Participants engaged with EVI 3 and GPT-4o directly on our survey platform via each API in a blind comparison. For Gemini and Sesame, participants were directed to their respective apps.

After each interaction, participants rated each models’ performance in expressing the requested emotion or style on a scale from 1 to 5.

Our model outperformed GPT-4o, Gemini, and Sesame in ratings of how well it acted out a wide range of target emotions and styles as instructed by participants.

Emotion understanding

To examine EVI 3's proficiency in understanding the user’s tone of voice, we designed an evaluation that controlled for language and assessed the model’s understanding of the tune, rhythm, and timbre of speech. Participants were asked to express nine distinct emotions while delivering the same query (e.g., “Can you tell what emotion is in my voice?”). EVI 3’s performance was compared to GPT-4o in a blind evaluation on our survey platform.

Participants were each asked to act out one of 9 specific emotions: Afraid, Amused, Angry, Disgusted, Distressed, Excited, Joyful, Sad, or Surprised. After each conversation, participants rated each model's accuracy in recognizing their expressed emotion, as well as the naturalness of its responses, using a 1-5 rating scale.
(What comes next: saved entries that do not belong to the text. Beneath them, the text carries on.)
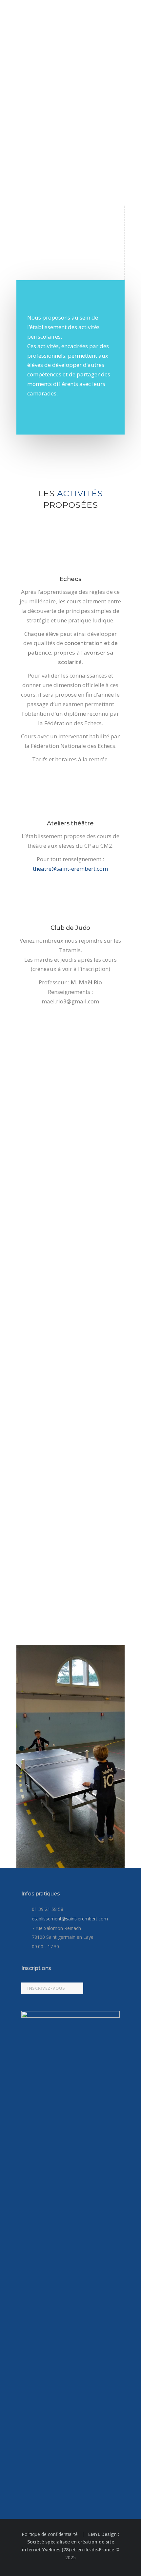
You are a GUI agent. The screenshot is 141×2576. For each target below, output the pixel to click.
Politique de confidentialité (50, 2534)
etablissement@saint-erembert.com (70, 1918)
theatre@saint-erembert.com (70, 868)
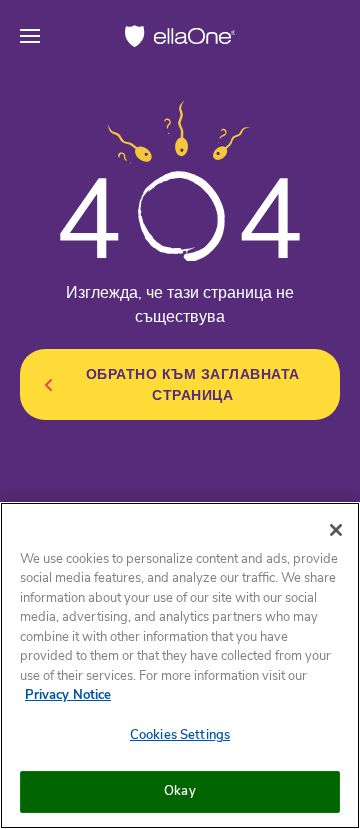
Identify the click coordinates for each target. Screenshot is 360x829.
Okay (180, 791)
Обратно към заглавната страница (193, 385)
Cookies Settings (180, 735)
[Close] (336, 530)
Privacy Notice (68, 695)
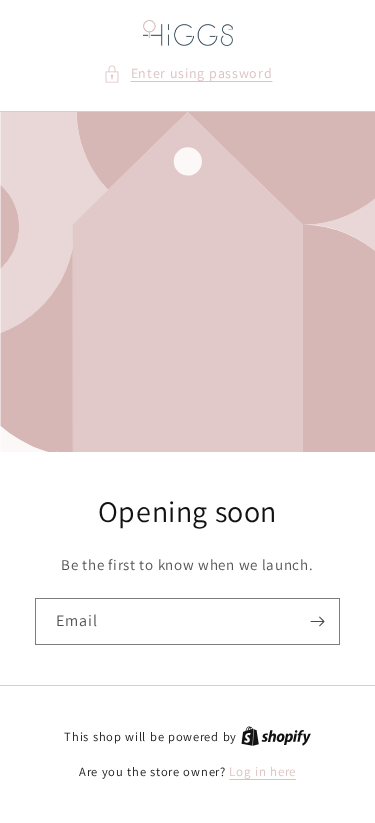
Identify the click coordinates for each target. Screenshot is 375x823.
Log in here (262, 771)
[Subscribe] (317, 621)
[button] (188, 73)
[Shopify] (276, 736)
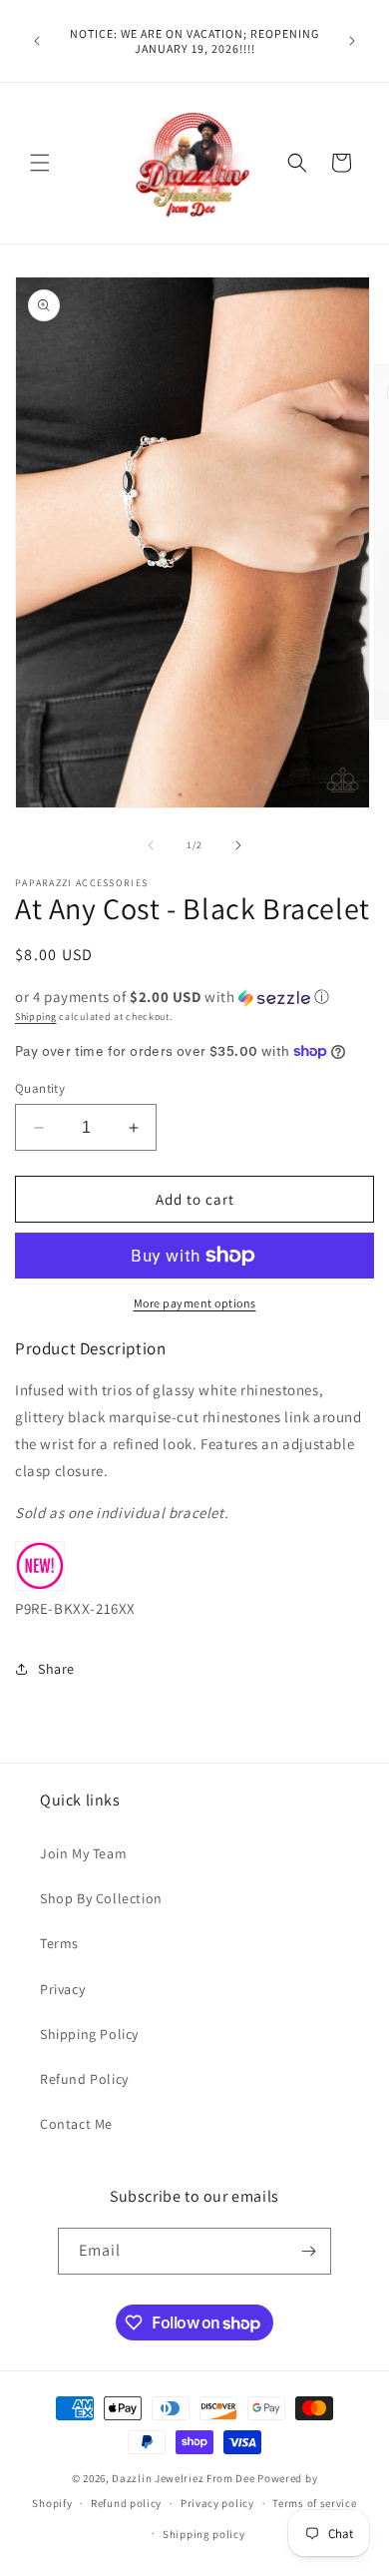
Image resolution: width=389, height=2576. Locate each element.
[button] (40, 163)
EVI 3 outperformed GPT-4o in identifying eight of the nine tested emotions and in the naturalness of its response.

Latency

EVI 3 is capable of delivering voice responses in under 300ms on state-of-the-art hardware. In practice, however, the latency experienced by an end user depends on a variety of additional factors, including network latency, traffic, and implementation details. While we are still improving our deployment of EVI 3, it is faster than other voice-to-voice models in our initial testing.

From our New York office, we compared the practical latency of EVI 3 to that of Gemini, GPT-4o, and Sesame. (EVI 3 is currently deployed on the U.S. West Coast.)

Model	Practical latency (interval between end of user speech and beginning of assistant speech)
Gemini Live API	1.2s-3.6s, averaging around 1.5s
GPT-4o via OpenAI Realtime API	2.5-3.1s, averaging around 2.6s
Sesame via web app	0.8-1.2s, averaging around 1s
EVI 3 via web app	0.9-1.4s, averaging around 1.2s

General access information

You can interact with EVI 3 today through our live demo and our iOS app. We plan to release API access in the coming weeks.

The model is still being trained. When it is released, it will be more proficient in other languages, particularly French, German, Italian, and Spanish. In the meantime, we’re excited to work with developers through our early access program.